Public university in Karnataka, India

Gulbarga University is a public university located in Kalaburagi, Karnataka, India. The university is recognized by University Grants Commission and accredited by National Assessment and Accreditation Council (NAAC). In 2016, Gulbarga university was awarded 'B' grade by NAAC.

==History==
Gulbarga University was established in 1980 by an Act of Karnataka State. Earlier it was a post-graduate centre of Karnatak University, Dharwad.

==Academics==
The main campus of Gulbarga University is spread over 860 acres and situated 6 Kilometre east of Kalaburagi city. The university has more than 45 post-graduate and post-graduate diploma programmes at 37 study centres.

==Access==
Kalaburagi is well connected by air, railway lines and roads. It is an important rail head on the Central Southern Railway zone line connecting to Bangalore, Mumbai, Delhi and Hyderabad.

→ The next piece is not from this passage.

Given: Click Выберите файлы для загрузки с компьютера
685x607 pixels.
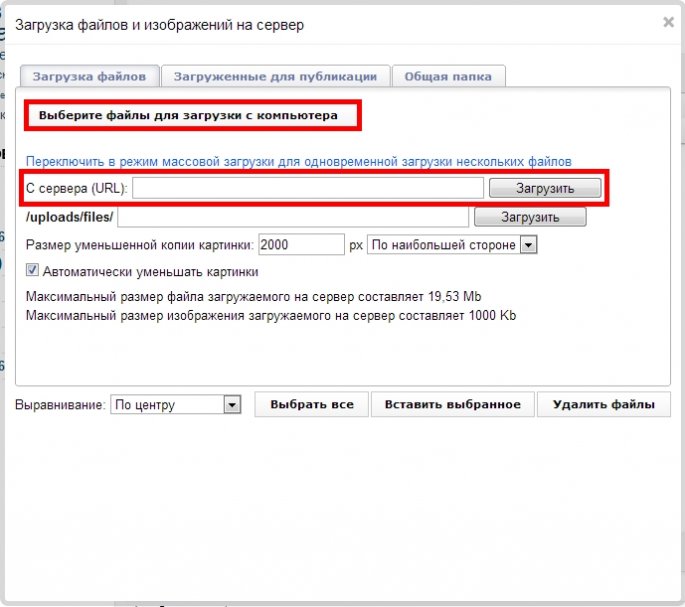Looking at the screenshot, I should 188,115.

It is well connected by National Highways with Bangalore and Hyderabad, which are 610 km and 225 km away respectively, from Kalaburagi. Road distances to other cities within the state are: Basavakalyan-80 km, Bidar -120 km, Raichur - 155 km and Bijapur - 160 km.

Kalaburagi Airport is the nearest airport.